* PASSAGE SHOWN *

****************

In some embodiments of the invention, the TNN model is a large language model trained using the text of documents as input and a categorization of the sections of the document (for example, <1. Definitions> <2. Term> <3. Confidentiality> <4. Jurisdiction>) as the desired output. The categorization defines a high level structure for each document, and this high-level structure is fed back into the TNN model as input to split each document into sub-documents based on the categorized sections, and to extract various terms in the documents. The output of the TNN model is connected to the knowledge graph. The headings and sub-headings (structure) extracted from the documents by the TNN model are represented as the nodes in the knowledge graph. The extracted textual data, based on the structure, is connected to the nodes as properties of the node. In some embodiments of the invention, the nodes are enriched with other properties, such as definitions, references, legislative information, monetary values, etc., output by the TNN model. In some embodiments of the invention, new nodes are added to the knowledge graph when the TNN model generates new headings or sub-headings (new structure) from new documents presented to the model. This allows the structure of the knowledge graph to grow as more documents are processed using the TNN model and stored within the knowledge graph database, resulting in the development of a rich ontology for the knowledge graph. Although the ontology generally represents the structure learned and output by the TNN model, it can also be augmented by a human expert, and grow over time.

****************

* GIVEN MATERIAL *
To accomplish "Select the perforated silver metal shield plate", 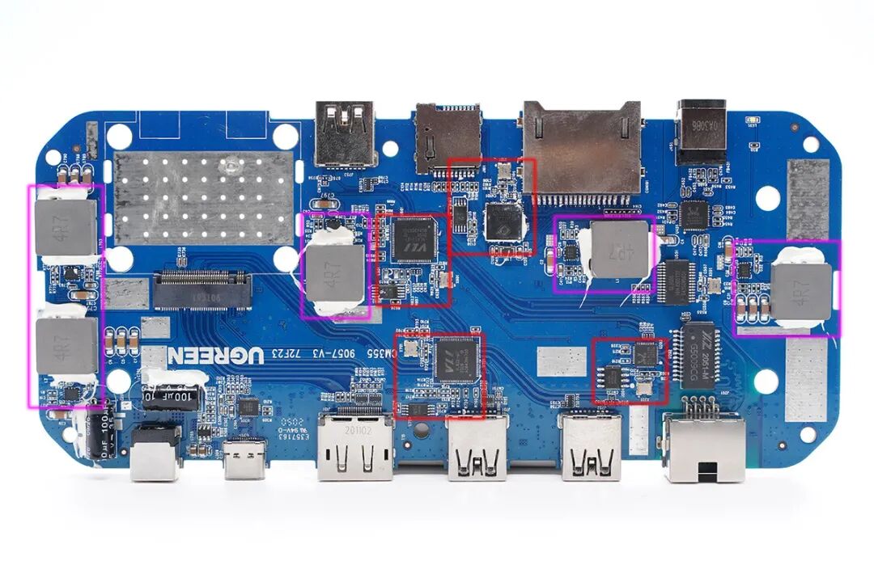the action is point(203,197).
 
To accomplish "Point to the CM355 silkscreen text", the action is point(375,352).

****************

Continue the passage on how the TNN model's output builds the knowledge graph, picking up after its final sentence.

In some embodiments of the invention, as new documents are added to the knowledge graph database, the trained TNN model is used, in a two-step manner, to first identify the structural components of the document (corresponding to nodes in the knowledge graph). The extracted structure from the new document is fed back into the TNN model to, secondly, extract values for various terms in the documents (corresponding to properties of the nodes in the knowledge graph). In some embodiments of the invention, the TNN model can also detect relationships between similar structure (headings and sub-headings) that are described in various documents using different words.
In some embodiments of the invention, the populated knowledge graph database can be queried, either by a user or by an AI (Artificial Intelligence) agent, to answer questions or to perform tasks. For example, in some embodiments of the invention, a user may ask a question regarding one or more documents stored in the knowledge graph database using natural language. The query is parsed using conventional natural language processing to extract “terms” that can be mapped to existing nodes in the knowledge graph. If the mapping operation is successful, the query can be answered using the properties associated with the mapped nodes. It is important to note that the “terms” extracted from the query need not be exactly the same as the terms representing the nodes of the knowledge graph. The TNN model is able to map terms from the query to semantically similar nodes in the knowledge graph, even when the user uses different words than the knowledge graph to formulate their query. In some embodiments of the invention, if the TNN model determines that the knowledge graph does not include any semantically similar nodes corresponding to an extracted term in the user query, the TNN model will add a new node to the knowledge graph to represent the extracted term and establish connections between the new node and the existing nodes in the knowledge graph. The methods discussed above, with respect to materialisation of the knowledge graph, are then utilized to extract the requested information from the knowledge graph and answer the query.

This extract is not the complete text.